この、ボールを打つときの身体の向きというのが安定性を大きく左右すると思っている。シェークなら真正面を向いてまっすぐにボールを打ちやすいのかもしれないが、ペンホルダーでは少し斜めを向かないと前にボールを打ちにくい。というのは、ペンホルダーで真正面を向いてボールを打つと、ボールの右側(フォアハンド時)を触りやすいからなのだ。向きとボールの接触面とは不可分の問題である。たとえば下回転をドライブしようとして引っかからず、ボールが落ちてしまうのは、向きの調整で解決できる場合が少なくない。

バッコスとアリアドネ
ルネサンス期の最後を飾る画家ティツィアーノ「バッカスとアリアドネ」(16世紀)

私の卓球の「ルネサンス」以前は非常に少ない要素で卓球を考えていた。ブレードの角度やフォーム、その日の打球感覚、相手との相性などで安定性が決まるものだと思っていた。上手な人は理想的なフォームで、機械のように正確な角度調整とタッチを持っているから上手なのだと思っていた。しかし、実際はそうではなかった。打球の安定性には数多くの要素を整える必要があり、それらすべてを適切に整えることによってどんなボールでも安定して返球できるということが分かってきた。卓球のミスにはすべて原因がある…こんな当たり前のことに中年になってようやく気づいたのだった。そのミスに理性の光を当てることによって原因が浮かび上がってくる。あれこれ試行錯誤して原因を特定し、それを上手な人はどうやって回避しているのか。そんなことを考えながら練習するのが楽しくてたまらない。

フラゴナール
フラゴナール「ぶらんこ」(18世紀)

これが私の卓球の「近代」である。

「打点」「ポジショニング」「向き」という要素を挙げてみたが、安定性を向上させるには、私がまだ気づいていない多くの要素を整える必要があるだろう。そして以上をまとめると、打球には「準備」がセットにならなければならないということである。
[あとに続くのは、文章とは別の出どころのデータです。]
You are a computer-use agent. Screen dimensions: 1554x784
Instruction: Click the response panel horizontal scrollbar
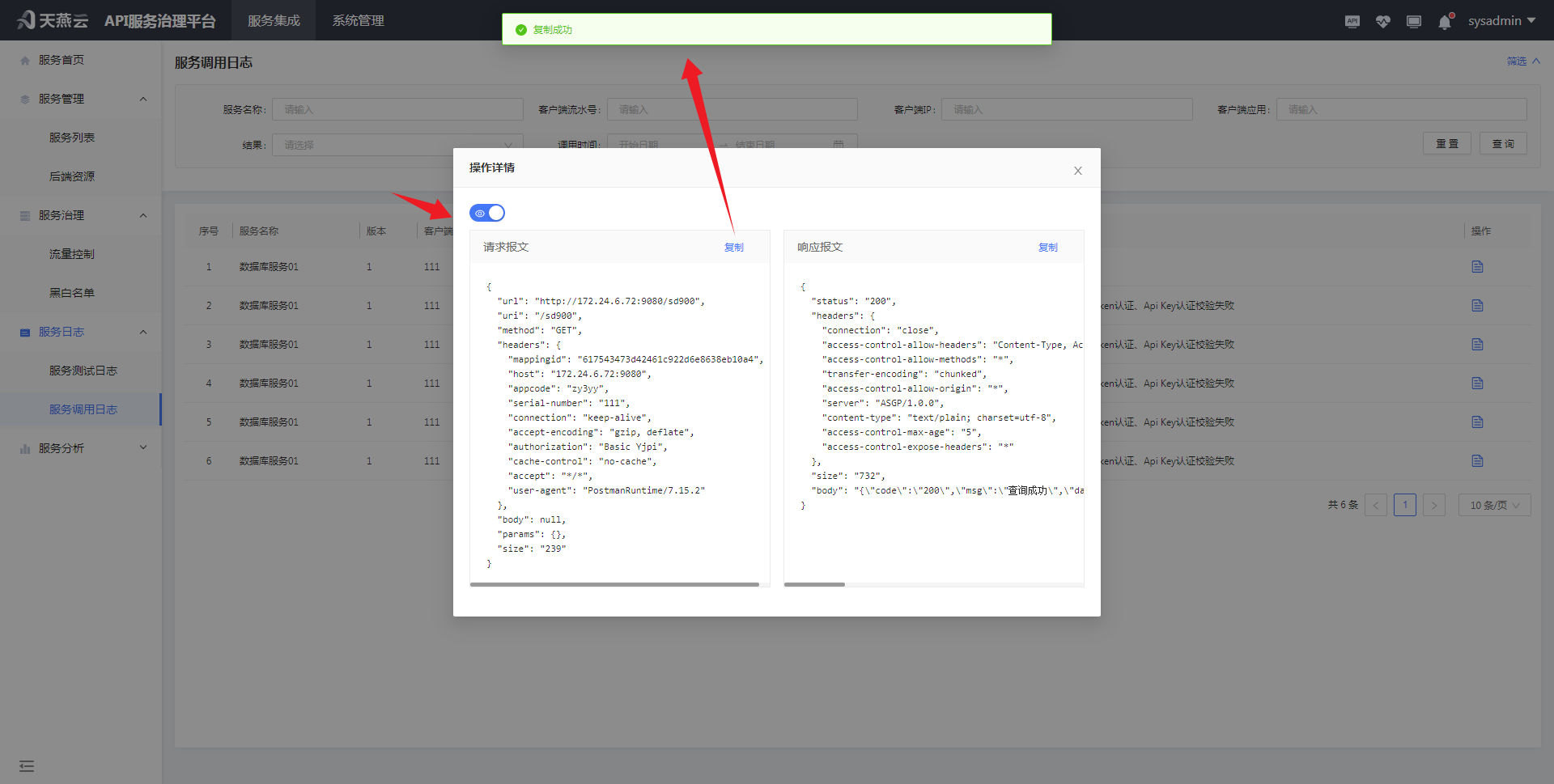tap(814, 584)
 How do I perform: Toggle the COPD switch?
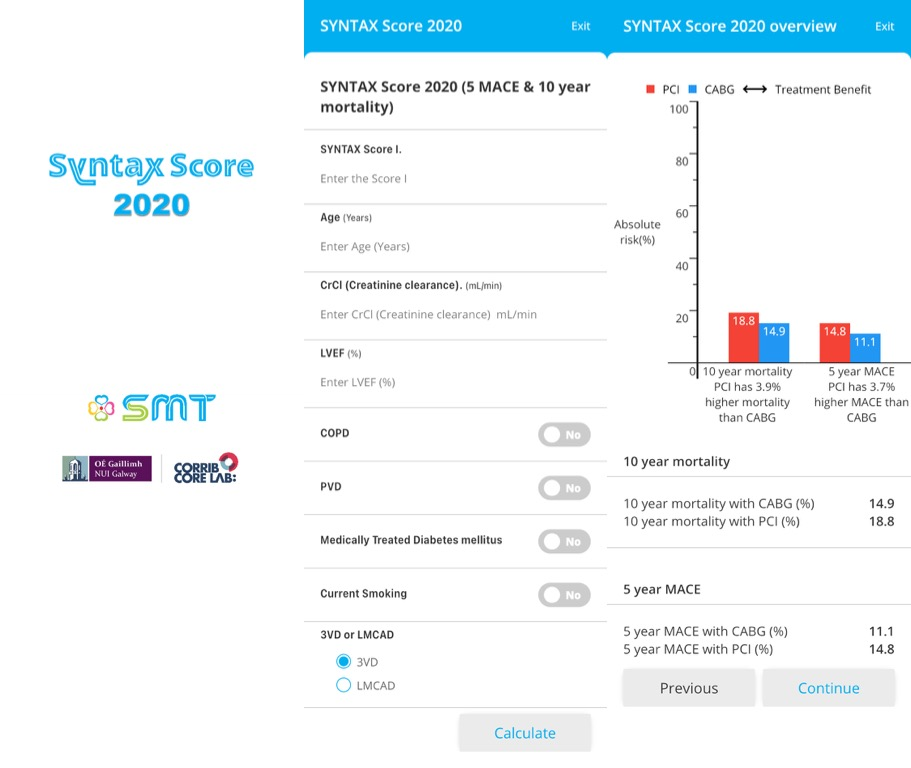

初心者は目の前に来たボールを何の準備もなしに思い切り打ってミスをする。私が中学生のころも同じだった。目の前のボールを反射的に強打していた。しかし、打つ前には必ず準備が必要だったのだ。ミドル深くにボールが来たら、まずポジショニングをして詰まらない位置まで移動し、ボールのどの辺に触るかによって向きを変え、次に体重を右足にかけ、適切な打点を狙って腰を使ってフォアドライブを打つというように安定した打球をするためには打つ前に準備が必須なのである。
準備→打球、また準備→打球といったサイクルがうまく機能しているときはミスをしない。それがうまく行かず、準備なしで打球してしまうとミスをする。上手な人はどんなボールが来ても、準備ができるのだと思う。どうすれば常に準備できるのか。そういうことを現在模索中である。

ここまでをまとめてみると、個人における卓球史というのは、はじめは打球そのものや、打球した結果のほうにばかり目が行く。たとえば美しいフォームだったり、ブレードの角度だったり、スピードのあるボールだったり。それが次第に結果を生み出す準備のほうに目が行くようになる。そして適切な準備さえできれば安定した卓球ができることが分かり、どうやって準備するかを工夫するようになって、個人の卓球が大きく進歩するという発達史が一般的なのではないだろうか。